# Dandelion wine



## Zilli (Apr 1, 2012)

I came across a recipe for dandelion wine in an old (from March/April '78) Mother Earth News that I'm trying but it's a little vague in specifics.

It calls for four oranges and four lemons cut up and added to the liquid that the dandelion flowers have steeped in for three days, along with three pounds of brown sugar, and then boiling all together for a half hour.

Did that.

But then, it says:


> .....cool it to lukewarm, pour the fluid into the crock, and add one and a half or two packages or tablespoons of yeast. Cover the brew with cheesecloth and let it "work" for two or three weeks until the bubbling stops. Filter through fresh cheesecloth and then bottle.


So, my question is, do I leave the lemon and orange chunks in there until after those two or three weeks are up or should I strain them out before I add the yeast?

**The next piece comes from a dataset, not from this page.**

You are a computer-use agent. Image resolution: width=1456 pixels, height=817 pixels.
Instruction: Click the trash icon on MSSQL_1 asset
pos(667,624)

I know it says to strain through cheesecloth after two or three weeks but I'm not sure if that is specifically to strain out the lemons and oranges or to strain out just the extra "debris?"

I'm a little concerned that if I leave the lemons and oranges in there that it will mold.

Advice?


----------



## copperhead46 (Jan 25, 2008)

Well, it says pour the "fluid" into the crock, so I would think probably you would not put the chunks in with it, you might look for a reciepe online and see if it's a little clearer in the instructions


----------



## Zilli (Apr 1, 2012)

copperhead46 said:


> you might look for a reciepe online and see if it's a little clearer in the instructions


Well.....I did but the first couple that I found didn't have the cut up lemons and oranges as part of the ingredients:

Dandelion Wine Recipe

How to Make Dandelion Wine: 10 steps - wikiHow

I guess the second recipe calls for straining before adding the yeast, but it also calls for leaving the flowers in during the boiling process, so straining would get rid of the flowers, which I've already done.

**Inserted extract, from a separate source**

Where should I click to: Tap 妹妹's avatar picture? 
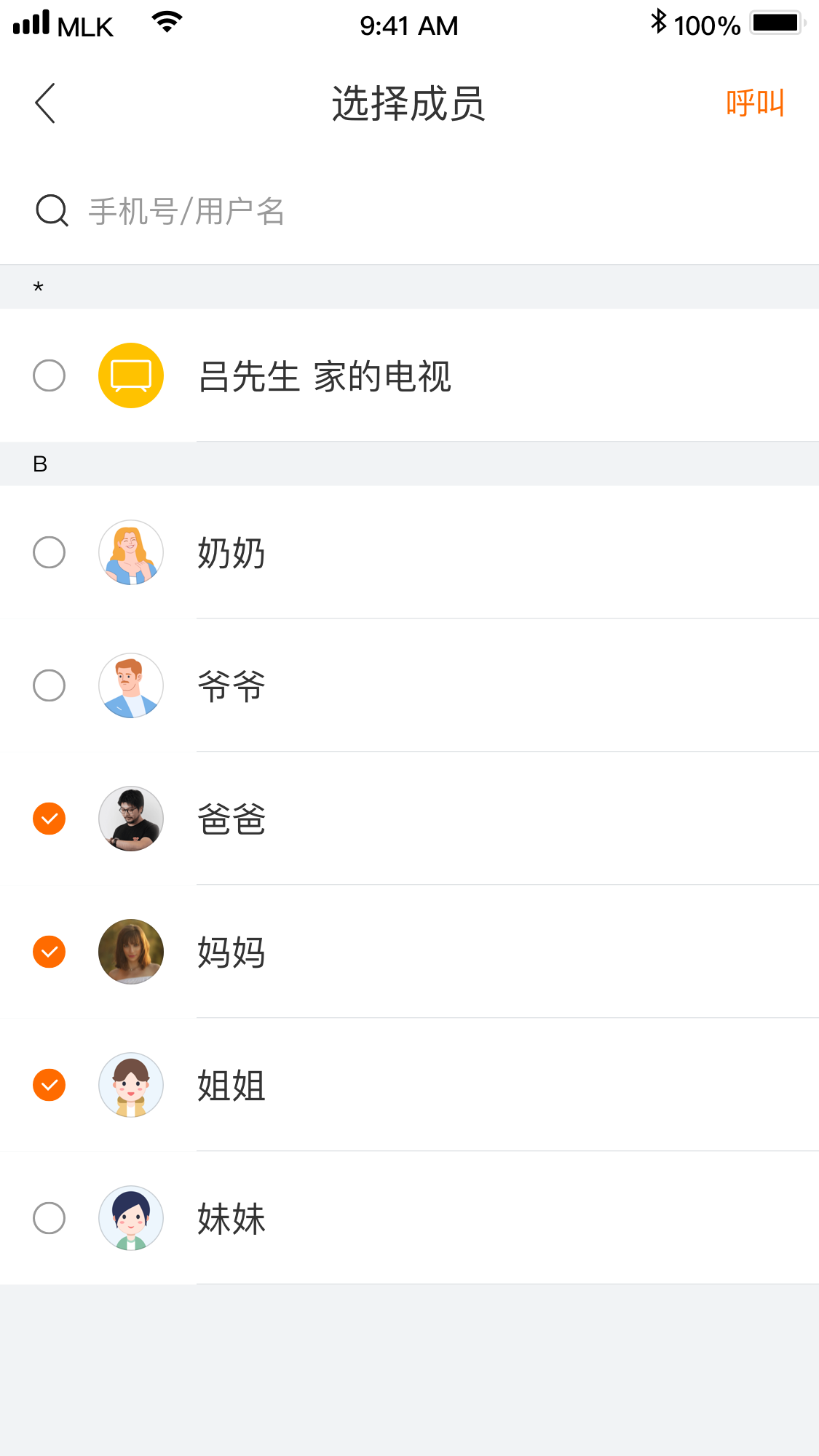131,1218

Oh, well, I guess it's not rocket science and it looks like there are enough variations that it's probably not going to make a huge difference one way or another.

At least I hope not - it was a lot of work picking that gallon of dandelion flowers!


----------



## suitcase_sally (Mar 20, 2006)

I agree that the recipe is lacking on good directions.

I give you these instructions, assuming you know nothing of wine making, so they are very basic.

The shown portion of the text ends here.